For near on two hundred years, a leather perfume called Peau d’Espagne was popular. It evolved from those tanning perfumes to become a ubiquitous leather fragrance. So common was it that it ended up being known by the mid 1800s as the all-pervading perfume worn by the lower echelons and ladies of the night. Downgraded and commonplace, Peau d’Espagne rang the death knell for leather perfumes.
Late 19th Century: Chemicals & Leather’s Comeback
Both scented leather and leather scents lingered on half-heartedly in the guise of Peau d’Espagne which continued to be made. Renowned apothecary and herbalist Santa Maria Novella launched their version of Peau d’Espagne in 1911.
But by the late 1800s with the advance of chemistry and the advent of synthetic aroma molecules and isolates, the perfumer was unshackled from naturals and could dive into creating fantasy accords. Although somewhat slow to get going, synthetic perfumery was never going to falter. We find the first imaginary fragrances born, such as Houbigant’s Fougère Royale (royal fern) which included coumarin, an isolate from the tonka bean, and which was to spawn the fougere fragrance family.
Leather perfumes that harked back to the dark age of filth and gutter, however improved their formulas, fell out of favour for a good part of the mid to late 1800s, although Creed’s royal seal kept their breed of leather fragrance going.
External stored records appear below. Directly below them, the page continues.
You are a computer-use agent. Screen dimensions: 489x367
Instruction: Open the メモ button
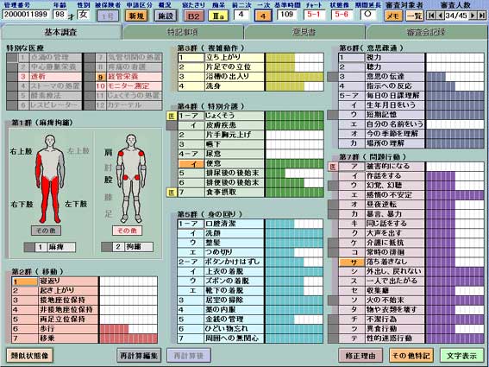point(393,16)
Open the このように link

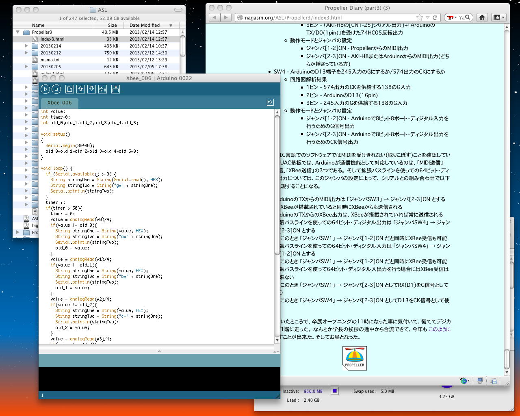tap(439, 329)
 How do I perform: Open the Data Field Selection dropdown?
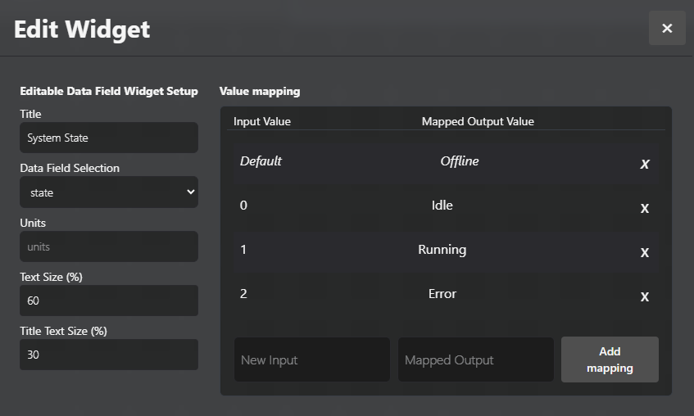click(x=109, y=192)
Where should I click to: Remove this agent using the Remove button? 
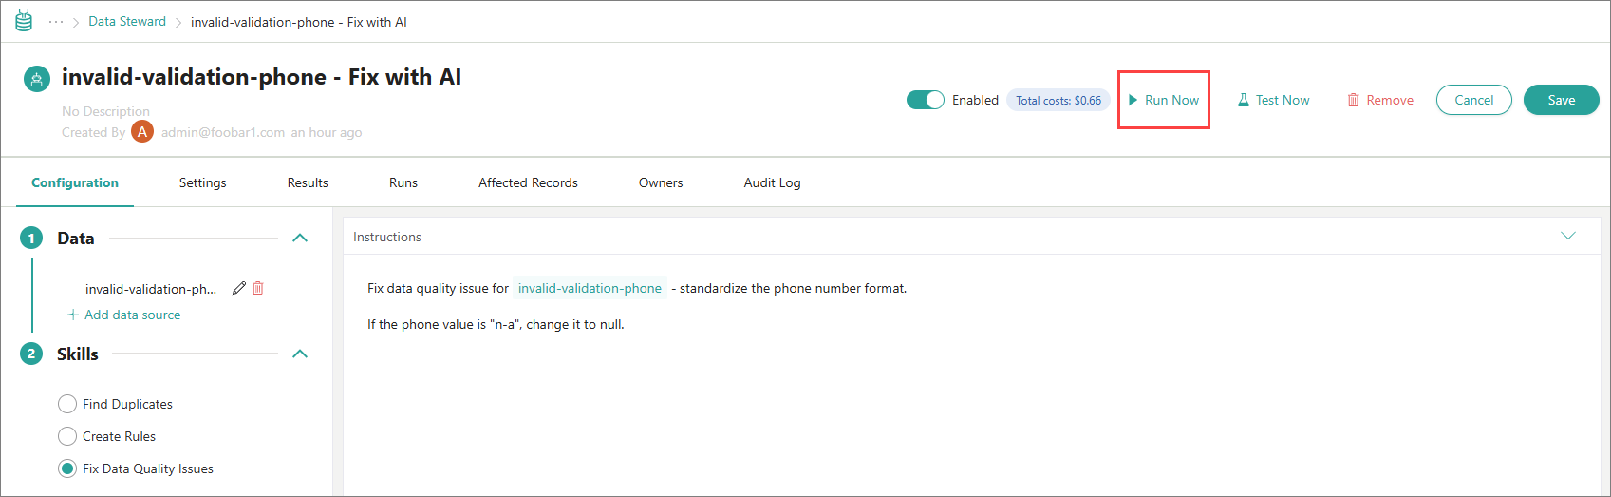[x=1380, y=100]
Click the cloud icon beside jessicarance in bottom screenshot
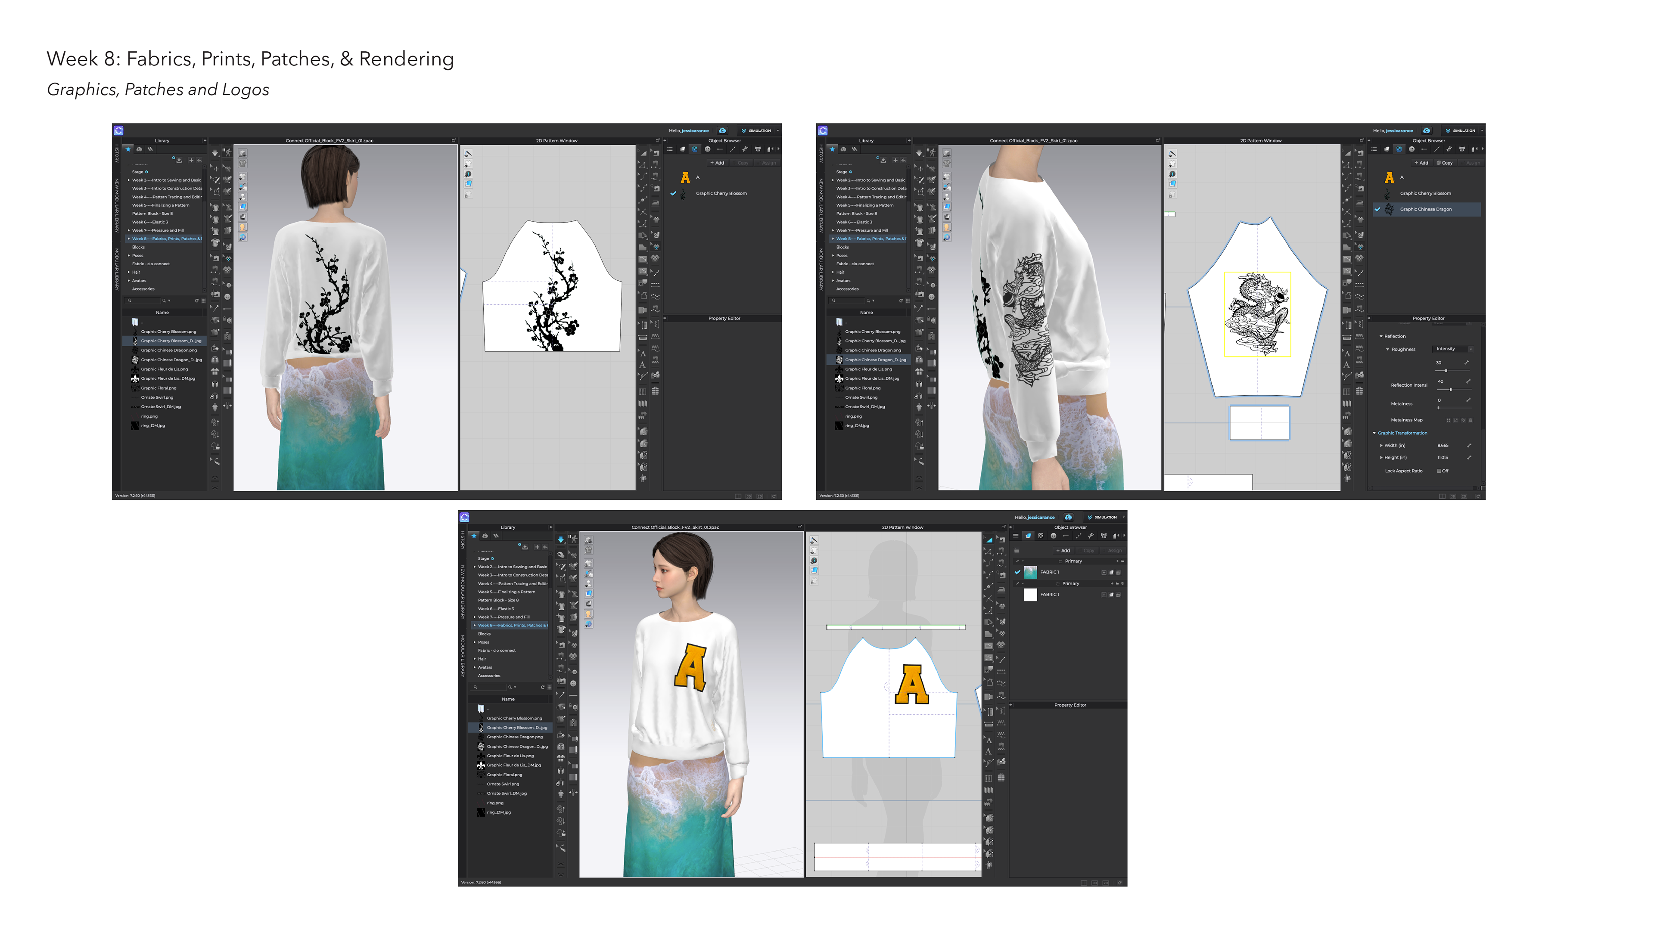The height and width of the screenshot is (930, 1654). tap(1068, 517)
Finally though, leather perfumes were to be revived once they had lost for good their tannery connotations and were associated instead with the glamour of polished saddle and boot.
The 1800s were a century of daring and disastrous military expeditions not least in Russia and the Caucuses. With Paris seeing an influx of Russian aristocrats and artists as émigrés after the Russian Revolution, it wasn’t long before Russia, leather and the arts – including perfumery – became an attractive mix. There was something exotic and alluring about leather perfumes in way the genre had never been before.
Early 20th Century: Leather in Vogue thanks to The Charleston & Chanel
The post-WWI decades ushered in the first real vestiges of women’s emancipation. The 1920s saw women literally wearing the pants and adopting manly pursuits, taking up smoking and even the most daring of male sports – early aviation.
From leather flying jackets to smoke-filled men’s clubs with Chesterfield sofas and walls adorned with hunting, shooting and fishing memorabilia, male fashions and man sheds of the day were now in women’s sights. What could be more decadent and liberating than a woman openly adopting the leather-infused domain of men?
It is no coincidence, since perfume follows fashion and cultural mores, that leather fragrances were revived post war. This time, they entered the market in a new guise under the helm of the haute couture fashion houses. Cuir de Russie by Chanel came out in 1924 while the ultimate smoking perfume for women was Caron’s Tabac Blond of 1919. Many perfume houses went on to create their own Cuir de Russie versions. But who doesn’t recall seeing an image of the eponymous Madame Chanel with cigarette holder in hand?
This period until around the mid 1950s was the heyday for leather perfumes, and arguably today, leather still is up there with the greats and never far from favour. Each perfume house has a leather fragrance or two in its stable, if crossed with other genres such as Chypres or flowered up.
Leather in name might not be an authentic leatherware scent to wear. But, who cares? We don’t really wish to return to Peau d’Espagne days. Fantasy leathers are what we crave. It is beyond this potted history to go up to the leather as fetish perfumery genre of the ’80s, but suffice to say, leather will always be with us morphing along with cultural moods. We all love a good yarn and backstory and leather is up there as perfume’s most ancient and enduring of scent families.
Leather perfumes may wane from time to time, but they endure as perfumery’s long, unrequited love affair.